[Start Data for this exercise]

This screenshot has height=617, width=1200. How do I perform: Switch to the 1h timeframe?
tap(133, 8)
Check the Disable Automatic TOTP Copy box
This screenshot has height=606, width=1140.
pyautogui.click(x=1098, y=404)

[End Data for this exercise]

§ **Task objective**: Set down these lines again word for word.

§ **Result**:
This screenshot has height=617, width=1200. How do I perform: Switch to the 1h timeframe?
tap(133, 8)
Check the Disable Automatic TOTP Copy box
This screenshot has height=606, width=1140.
pyautogui.click(x=1098, y=404)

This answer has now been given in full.